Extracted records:

════════════════════

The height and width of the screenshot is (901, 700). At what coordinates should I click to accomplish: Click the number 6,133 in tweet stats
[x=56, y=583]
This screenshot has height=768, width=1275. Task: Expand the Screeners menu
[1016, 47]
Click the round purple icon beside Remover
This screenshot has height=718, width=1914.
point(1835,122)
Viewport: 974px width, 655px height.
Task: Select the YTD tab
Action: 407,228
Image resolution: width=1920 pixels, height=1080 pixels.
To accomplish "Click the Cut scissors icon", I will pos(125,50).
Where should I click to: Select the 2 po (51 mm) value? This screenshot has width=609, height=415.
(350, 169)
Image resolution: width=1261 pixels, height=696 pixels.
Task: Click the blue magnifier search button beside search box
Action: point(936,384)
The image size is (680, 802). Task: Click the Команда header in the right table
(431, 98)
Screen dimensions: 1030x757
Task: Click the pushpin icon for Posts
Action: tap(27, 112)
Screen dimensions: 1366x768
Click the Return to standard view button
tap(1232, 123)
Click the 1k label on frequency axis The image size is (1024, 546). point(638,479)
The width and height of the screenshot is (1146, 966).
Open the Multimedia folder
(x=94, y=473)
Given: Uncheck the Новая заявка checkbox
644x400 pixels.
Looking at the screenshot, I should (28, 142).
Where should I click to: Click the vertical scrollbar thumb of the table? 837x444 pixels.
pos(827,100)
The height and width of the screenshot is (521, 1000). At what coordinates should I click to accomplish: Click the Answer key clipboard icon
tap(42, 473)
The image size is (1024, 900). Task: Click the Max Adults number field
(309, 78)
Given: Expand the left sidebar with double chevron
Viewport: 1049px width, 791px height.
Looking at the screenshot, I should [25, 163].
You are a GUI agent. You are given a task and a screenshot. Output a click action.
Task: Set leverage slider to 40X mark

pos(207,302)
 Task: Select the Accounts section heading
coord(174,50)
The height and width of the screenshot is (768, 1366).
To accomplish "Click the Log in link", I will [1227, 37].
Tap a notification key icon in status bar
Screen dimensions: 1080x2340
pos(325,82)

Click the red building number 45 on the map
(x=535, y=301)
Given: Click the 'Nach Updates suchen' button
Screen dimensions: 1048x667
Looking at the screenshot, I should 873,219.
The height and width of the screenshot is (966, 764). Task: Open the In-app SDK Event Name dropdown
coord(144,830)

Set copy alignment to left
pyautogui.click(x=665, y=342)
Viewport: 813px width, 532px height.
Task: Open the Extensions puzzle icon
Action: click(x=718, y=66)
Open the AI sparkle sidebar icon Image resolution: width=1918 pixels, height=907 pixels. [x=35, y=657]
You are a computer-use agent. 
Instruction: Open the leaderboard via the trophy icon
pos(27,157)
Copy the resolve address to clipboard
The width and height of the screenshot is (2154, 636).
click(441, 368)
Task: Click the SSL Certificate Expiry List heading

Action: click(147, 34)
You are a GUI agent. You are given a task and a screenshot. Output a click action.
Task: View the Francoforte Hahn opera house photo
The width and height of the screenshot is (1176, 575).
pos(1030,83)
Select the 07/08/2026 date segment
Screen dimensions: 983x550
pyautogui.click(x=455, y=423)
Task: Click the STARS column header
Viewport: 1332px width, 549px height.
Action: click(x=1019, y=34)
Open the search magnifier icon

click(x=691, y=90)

════════════════════

Prompt:
Please copy word for word the rows from the line containing "Given: Expand the" through the line containing "Looking at the screenshot, I should 873,219.", including both of those lines.

Written answer:
Given: Expand the left sidebar with double chevron
Viewport: 1049px width, 791px height.
Looking at the screenshot, I should [25, 163].
You are a GUI agent. You are given a task and a screenshot. Output a click action.
Task: Set leverage slider to 40X mark

pos(207,302)
 Task: Select the Accounts section heading
coord(174,50)
The height and width of the screenshot is (768, 1366).
To accomplish "Click the Log in link", I will [1227, 37].
Tap a notification key icon in status bar
Screen dimensions: 1080x2340
pos(325,82)

Click the red building number 45 on the map
(x=535, y=301)
Given: Click the 'Nach Updates suchen' button
Screen dimensions: 1048x667
Looking at the screenshot, I should 873,219.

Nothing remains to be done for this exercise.